Crypto currency could be treated in the same way.  Just because the true supply of Bitcoin is very stringently determined (one new Bitcoin mined roughly every ten minutes, no matter how many people are actively mining) does not mean that someone cannot extend the derived supply of Bitcoin through the use of debt (think fractional reserve banking).

Crypto is still too volatile to be money.  It's still held speculatively.  It's not accept throughout enough of the economy to be considered money.  But it is being adopted both as an investment and also for transactional use.  I recently saw a Bitcoin ATM in a gas station of all places.  Specifically in an area where I would not have expected to see one.  The greater the price and the market cap of Bitcoin become, the more stable it will inevitably be.  For example, if 50% of the people holding Bitcoin right now (let's say they also hold 50% of all Bitcoins) decided they weren't going to buy or sell any more of it for the next 10 years and instead just hold it, the supply of Bitcoin doesn't change, BUT the supply that the market plays around with does.  And the more people hold Bitcoins for longer, the more the market cap increases, meaning it will become less volatile.  As it becomes less volatile, it becomes more viable as a currency.  Because a currency needs to be able to hold its value reasonably well.  That's why the currency markets seem to be so insensitive.  They move glacially.  Because currencies theoretically are worth all of the economic activity that takes place upon their plane plus some a discounted valuation of all of the economic activity that *will* take place upon their plane.  The best FX traders don't trade short term according to charts and signals, but over periods of months and years as they watch large scale economic changes unfold on national and global levels.
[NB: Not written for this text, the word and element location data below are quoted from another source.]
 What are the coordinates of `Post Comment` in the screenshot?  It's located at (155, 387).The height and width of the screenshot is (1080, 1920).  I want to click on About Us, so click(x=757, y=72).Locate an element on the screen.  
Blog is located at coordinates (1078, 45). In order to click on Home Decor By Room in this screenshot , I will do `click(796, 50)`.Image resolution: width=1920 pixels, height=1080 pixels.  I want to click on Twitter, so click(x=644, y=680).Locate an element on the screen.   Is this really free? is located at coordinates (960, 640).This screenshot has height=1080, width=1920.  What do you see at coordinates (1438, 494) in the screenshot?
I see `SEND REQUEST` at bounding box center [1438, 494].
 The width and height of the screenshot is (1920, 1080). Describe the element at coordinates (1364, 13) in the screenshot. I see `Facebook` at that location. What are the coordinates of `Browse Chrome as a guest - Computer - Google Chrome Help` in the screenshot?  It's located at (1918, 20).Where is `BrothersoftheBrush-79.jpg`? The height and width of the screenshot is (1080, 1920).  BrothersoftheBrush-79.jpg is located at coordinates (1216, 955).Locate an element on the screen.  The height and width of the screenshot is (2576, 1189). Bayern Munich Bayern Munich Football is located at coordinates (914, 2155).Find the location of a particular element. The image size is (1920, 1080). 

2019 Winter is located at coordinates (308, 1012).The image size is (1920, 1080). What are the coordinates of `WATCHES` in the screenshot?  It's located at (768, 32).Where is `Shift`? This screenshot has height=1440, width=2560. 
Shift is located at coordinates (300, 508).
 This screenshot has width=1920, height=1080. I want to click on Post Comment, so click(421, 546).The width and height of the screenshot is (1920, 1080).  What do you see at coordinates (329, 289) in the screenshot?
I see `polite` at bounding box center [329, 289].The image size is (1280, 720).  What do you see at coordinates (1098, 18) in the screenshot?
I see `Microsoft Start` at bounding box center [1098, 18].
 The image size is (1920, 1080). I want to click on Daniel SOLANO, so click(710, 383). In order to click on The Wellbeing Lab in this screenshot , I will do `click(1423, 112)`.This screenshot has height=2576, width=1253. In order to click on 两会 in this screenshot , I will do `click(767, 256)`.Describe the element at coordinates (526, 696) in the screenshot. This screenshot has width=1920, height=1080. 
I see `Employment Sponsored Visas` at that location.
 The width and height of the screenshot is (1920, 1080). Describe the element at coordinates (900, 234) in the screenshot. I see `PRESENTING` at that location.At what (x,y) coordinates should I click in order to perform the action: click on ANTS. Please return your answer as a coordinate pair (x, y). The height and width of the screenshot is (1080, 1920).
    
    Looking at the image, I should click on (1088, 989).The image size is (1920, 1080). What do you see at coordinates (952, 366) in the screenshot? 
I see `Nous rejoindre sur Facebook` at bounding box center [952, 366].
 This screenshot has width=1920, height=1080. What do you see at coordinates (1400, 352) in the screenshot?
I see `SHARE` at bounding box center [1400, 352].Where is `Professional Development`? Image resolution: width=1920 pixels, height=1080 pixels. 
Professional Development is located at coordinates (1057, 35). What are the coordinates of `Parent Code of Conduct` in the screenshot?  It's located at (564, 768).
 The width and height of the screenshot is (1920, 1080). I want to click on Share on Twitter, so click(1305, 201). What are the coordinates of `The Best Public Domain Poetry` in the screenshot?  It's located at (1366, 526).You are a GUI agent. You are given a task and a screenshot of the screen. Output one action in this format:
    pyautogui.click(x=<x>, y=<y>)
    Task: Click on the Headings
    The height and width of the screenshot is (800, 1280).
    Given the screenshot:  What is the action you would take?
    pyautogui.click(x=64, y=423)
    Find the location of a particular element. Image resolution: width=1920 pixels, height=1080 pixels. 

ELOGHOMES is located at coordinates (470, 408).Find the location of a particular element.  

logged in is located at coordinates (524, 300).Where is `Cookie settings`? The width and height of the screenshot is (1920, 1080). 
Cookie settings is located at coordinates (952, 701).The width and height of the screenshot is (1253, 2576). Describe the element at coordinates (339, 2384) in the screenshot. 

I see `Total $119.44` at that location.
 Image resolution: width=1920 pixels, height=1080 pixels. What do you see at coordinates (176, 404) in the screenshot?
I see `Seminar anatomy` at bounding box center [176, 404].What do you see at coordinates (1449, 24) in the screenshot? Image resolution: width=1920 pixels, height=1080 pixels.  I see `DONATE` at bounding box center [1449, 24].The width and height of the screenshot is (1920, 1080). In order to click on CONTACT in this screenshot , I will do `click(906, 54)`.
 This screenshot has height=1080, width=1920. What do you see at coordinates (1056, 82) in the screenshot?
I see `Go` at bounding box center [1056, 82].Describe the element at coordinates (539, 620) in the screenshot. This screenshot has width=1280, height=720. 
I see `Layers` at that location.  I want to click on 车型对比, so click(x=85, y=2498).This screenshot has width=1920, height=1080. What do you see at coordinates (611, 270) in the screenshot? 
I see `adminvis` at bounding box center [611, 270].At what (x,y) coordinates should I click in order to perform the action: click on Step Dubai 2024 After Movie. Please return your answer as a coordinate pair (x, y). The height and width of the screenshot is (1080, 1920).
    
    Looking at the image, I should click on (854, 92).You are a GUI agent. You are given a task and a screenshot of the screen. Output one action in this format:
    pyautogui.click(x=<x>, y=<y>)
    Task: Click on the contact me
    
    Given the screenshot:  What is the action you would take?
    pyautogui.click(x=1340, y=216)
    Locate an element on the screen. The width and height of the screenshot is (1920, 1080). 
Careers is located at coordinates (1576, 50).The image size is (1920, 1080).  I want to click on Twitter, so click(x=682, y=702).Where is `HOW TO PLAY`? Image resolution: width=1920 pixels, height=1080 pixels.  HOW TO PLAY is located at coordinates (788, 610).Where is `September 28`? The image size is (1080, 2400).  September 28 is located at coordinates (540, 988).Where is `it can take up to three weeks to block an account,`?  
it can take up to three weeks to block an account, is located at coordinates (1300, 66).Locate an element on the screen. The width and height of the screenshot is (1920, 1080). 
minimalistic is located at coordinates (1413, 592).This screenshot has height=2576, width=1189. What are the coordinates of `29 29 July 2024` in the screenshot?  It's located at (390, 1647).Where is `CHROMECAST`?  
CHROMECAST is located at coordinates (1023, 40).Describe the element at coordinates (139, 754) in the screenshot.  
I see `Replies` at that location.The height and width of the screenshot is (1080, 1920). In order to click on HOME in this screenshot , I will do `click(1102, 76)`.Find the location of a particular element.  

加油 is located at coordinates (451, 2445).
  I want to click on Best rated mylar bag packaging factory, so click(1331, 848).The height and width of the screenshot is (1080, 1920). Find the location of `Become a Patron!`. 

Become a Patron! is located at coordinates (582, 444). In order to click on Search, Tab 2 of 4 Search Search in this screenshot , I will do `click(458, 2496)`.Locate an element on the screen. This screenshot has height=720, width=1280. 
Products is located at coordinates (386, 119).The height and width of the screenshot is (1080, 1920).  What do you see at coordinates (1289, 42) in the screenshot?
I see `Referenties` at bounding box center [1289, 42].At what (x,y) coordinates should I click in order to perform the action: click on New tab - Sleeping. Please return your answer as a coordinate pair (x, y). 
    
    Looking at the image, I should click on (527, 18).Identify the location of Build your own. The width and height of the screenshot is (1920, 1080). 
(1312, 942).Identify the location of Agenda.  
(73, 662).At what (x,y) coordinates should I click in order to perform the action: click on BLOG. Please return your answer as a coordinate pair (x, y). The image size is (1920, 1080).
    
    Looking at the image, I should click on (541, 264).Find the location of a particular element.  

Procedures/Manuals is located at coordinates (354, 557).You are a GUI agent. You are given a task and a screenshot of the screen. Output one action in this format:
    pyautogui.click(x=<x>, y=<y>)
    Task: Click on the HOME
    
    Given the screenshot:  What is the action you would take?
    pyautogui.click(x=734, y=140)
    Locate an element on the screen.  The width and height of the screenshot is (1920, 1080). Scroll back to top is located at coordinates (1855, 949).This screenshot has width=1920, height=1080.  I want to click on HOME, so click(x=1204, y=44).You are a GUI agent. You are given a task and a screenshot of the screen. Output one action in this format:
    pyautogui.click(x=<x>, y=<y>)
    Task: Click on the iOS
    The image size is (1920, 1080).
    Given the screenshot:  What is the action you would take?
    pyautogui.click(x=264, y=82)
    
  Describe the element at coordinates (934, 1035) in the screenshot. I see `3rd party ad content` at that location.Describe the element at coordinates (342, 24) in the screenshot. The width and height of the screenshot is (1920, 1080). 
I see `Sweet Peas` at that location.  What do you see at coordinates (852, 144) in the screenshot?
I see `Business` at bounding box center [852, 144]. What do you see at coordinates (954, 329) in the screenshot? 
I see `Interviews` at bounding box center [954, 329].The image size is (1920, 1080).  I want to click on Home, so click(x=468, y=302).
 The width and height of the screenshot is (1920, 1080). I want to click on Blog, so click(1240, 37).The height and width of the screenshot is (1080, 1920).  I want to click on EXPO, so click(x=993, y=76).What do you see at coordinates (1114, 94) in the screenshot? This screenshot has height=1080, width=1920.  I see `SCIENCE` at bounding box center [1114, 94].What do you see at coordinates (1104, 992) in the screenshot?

Cryptos aren't nearly there yet.  Some people are liking Ripple for this.  Which has been designed this way and is working to get adoption by the banks to replace the SWIFT system, which is dreadfully inefficient.  It's pre-mined so it doesn't require nearly as much energy in order to be used.  Bitcoin, for being the head and shoulders leader and the progenitor of the space is actually pretty cumbersome as far as cryptos go.  Which makes sense, of course.  One visionary comes up with the idea and creates an ingenious product, but later generations will always have the advantage of hindsight and trial-studies from which they can improve their design.

It's very difficult to say where the whole space will go.  A "Fed Coin" is a possibility for the future as they try to find a way to maintain control over money.  It would be an improvement over paper as money, but there would be tremendous loss of privacy.  Also, if Bitcoin goes stratospheric and becomes widely adopted, the government won't have an easy time interfering with its value, as investment advisors will likely be advising their clients keep some 5-20% of their savings in it.  So any intervention would be seen as confiscatory.

I could write on, but allow me to leave it here.  Crypto is almost assuredly the future.  So it's worth learning about.